INPUT FOR THIS TASK Start Marker

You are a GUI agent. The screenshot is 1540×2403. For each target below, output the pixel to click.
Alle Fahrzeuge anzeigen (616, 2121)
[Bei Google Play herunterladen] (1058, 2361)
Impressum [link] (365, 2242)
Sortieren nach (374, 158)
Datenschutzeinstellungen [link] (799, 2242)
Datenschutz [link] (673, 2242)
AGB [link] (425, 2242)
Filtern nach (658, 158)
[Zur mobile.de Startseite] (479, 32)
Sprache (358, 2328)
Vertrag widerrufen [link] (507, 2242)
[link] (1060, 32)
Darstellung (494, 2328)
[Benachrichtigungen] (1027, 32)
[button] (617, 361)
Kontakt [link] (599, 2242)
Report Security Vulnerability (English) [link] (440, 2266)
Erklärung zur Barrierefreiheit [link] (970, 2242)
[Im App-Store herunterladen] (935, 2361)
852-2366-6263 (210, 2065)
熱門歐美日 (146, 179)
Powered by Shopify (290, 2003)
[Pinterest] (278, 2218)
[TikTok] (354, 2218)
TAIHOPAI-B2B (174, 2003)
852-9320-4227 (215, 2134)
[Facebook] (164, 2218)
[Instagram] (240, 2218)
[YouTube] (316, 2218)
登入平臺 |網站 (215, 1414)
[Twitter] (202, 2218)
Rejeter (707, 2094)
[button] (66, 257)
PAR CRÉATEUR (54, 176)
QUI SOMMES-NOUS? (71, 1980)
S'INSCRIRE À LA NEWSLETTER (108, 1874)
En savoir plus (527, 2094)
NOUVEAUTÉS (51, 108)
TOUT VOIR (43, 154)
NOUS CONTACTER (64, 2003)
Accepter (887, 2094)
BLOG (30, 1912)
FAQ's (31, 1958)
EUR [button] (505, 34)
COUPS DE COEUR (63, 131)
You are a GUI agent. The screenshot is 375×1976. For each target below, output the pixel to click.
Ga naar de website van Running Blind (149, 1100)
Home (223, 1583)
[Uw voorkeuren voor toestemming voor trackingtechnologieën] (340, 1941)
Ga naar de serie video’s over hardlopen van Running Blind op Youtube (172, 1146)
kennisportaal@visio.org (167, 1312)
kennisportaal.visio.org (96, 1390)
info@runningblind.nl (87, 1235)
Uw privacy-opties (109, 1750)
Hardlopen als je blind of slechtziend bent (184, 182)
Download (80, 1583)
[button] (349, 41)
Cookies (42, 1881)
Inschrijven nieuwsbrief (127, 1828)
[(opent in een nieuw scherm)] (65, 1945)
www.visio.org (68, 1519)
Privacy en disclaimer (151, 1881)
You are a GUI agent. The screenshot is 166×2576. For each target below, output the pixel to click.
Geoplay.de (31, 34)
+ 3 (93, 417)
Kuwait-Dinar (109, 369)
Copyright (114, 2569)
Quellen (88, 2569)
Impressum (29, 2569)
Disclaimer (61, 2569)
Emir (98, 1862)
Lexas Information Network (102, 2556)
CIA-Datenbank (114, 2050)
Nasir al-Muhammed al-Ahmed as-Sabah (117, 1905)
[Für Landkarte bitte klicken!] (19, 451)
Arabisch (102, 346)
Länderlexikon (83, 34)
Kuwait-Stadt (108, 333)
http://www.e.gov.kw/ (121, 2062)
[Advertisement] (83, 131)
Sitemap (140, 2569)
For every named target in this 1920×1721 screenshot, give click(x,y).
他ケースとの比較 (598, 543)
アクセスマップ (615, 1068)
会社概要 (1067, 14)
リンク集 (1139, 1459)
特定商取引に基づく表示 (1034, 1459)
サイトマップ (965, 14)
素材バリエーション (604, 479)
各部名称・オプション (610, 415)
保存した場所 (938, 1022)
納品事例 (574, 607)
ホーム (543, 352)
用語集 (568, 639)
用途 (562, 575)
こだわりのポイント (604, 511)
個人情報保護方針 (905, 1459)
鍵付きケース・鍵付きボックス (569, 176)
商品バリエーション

INPUT FOR THIS TASK End Marker

**YOUR ASSIGNMENT:** Return the data from the top line through the bottom line exactly.

**ANSWER SPACE:**
You are a GUI agent. The screenshot is 1540×2403. For each target below, output the pixel to click.
Alle Fahrzeuge anzeigen (616, 2121)
[Bei Google Play herunterladen] (1058, 2361)
Impressum [link] (365, 2242)
Sortieren nach (374, 158)
Datenschutzeinstellungen [link] (799, 2242)
Datenschutz [link] (673, 2242)
AGB [link] (425, 2242)
Filtern nach (658, 158)
[Zur mobile.de Startseite] (479, 32)
Sprache (358, 2328)
Vertrag widerrufen [link] (507, 2242)
[link] (1060, 32)
Darstellung (494, 2328)
[Benachrichtigungen] (1027, 32)
[button] (617, 361)
Kontakt [link] (599, 2242)
Report Security Vulnerability (English) [link] (440, 2266)
Erklärung zur Barrierefreiheit [link] (970, 2242)
[Im App-Store herunterladen] (935, 2361)
852-2366-6263 (210, 2065)
熱門歐美日 (146, 179)
Powered by Shopify (290, 2003)
[Pinterest] (278, 2218)
[TikTok] (354, 2218)
TAIHOPAI-B2B (174, 2003)
852-9320-4227 (215, 2134)
[Facebook] (164, 2218)
[Instagram] (240, 2218)
[YouTube] (316, 2218)
登入平臺 |網站 (215, 1414)
[Twitter] (202, 2218)
Rejeter (707, 2094)
[button] (66, 257)
PAR CRÉATEUR (54, 176)
QUI SOMMES-NOUS? (71, 1980)
S'INSCRIRE À LA NEWSLETTER (108, 1874)
En savoir plus (527, 2094)
NOUVEAUTÉS (51, 108)
TOUT VOIR (43, 154)
NOUS CONTACTER (64, 2003)
Accepter (887, 2094)
BLOG (30, 1912)
FAQ's (31, 1958)
EUR [button] (505, 34)
COUPS DE COEUR (63, 131)
You are a GUI agent. The screenshot is 375×1976. For each target below, output the pixel to click.
Ga naar de website van Running Blind (149, 1100)
Home (223, 1583)
[Uw voorkeuren voor toestemming voor trackingtechnologieën] (340, 1941)
Ga naar de serie video’s over hardlopen van Running Blind op Youtube (172, 1146)
kennisportaal@visio.org (167, 1312)
kennisportaal.visio.org (96, 1390)
info@runningblind.nl (87, 1235)
Uw privacy-opties (109, 1750)
Hardlopen als je blind of slechtziend bent (184, 182)
Download (80, 1583)
[button] (349, 41)
Cookies (42, 1881)
Inschrijven nieuwsbrief (127, 1828)
[(opent in een nieuw scherm)] (65, 1945)
www.visio.org (68, 1519)
Privacy en disclaimer (151, 1881)
You are a GUI agent. The screenshot is 166×2576. For each target below, output the pixel to click.
Geoplay.de (31, 34)
+ 3 (93, 417)
Kuwait-Dinar (109, 369)
Copyright (114, 2569)
Quellen (88, 2569)
Impressum (29, 2569)
Disclaimer (61, 2569)
Emir (98, 1862)
Lexas Information Network (102, 2556)
CIA-Datenbank (114, 2050)
Nasir al-Muhammed al-Ahmed as-Sabah (117, 1905)
[Für Landkarte bitte klicken!] (19, 451)
Arabisch (102, 346)
Länderlexikon (83, 34)
Kuwait-Stadt (108, 333)
http://www.e.gov.kw/ (121, 2062)
[Advertisement] (83, 131)
Sitemap (140, 2569)
For every named target in this 1920×1721 screenshot, give click(x,y).
他ケースとの比較 (598, 543)
アクセスマップ (615, 1068)
会社概要 (1067, 14)
リンク集 (1139, 1459)
特定商取引に基づく表示 (1034, 1459)
サイトマップ (965, 14)
素材バリエーション (604, 479)
各部名称・オプション (610, 415)
保存した場所 (938, 1022)
納品事例 (574, 607)
ホーム (543, 352)
用語集 (568, 639)
用途 (562, 575)
こだわりのポイント (604, 511)
個人情報保護方針 (905, 1459)
鍵付きケース・鍵付きボックス (569, 176)
商品バリエーション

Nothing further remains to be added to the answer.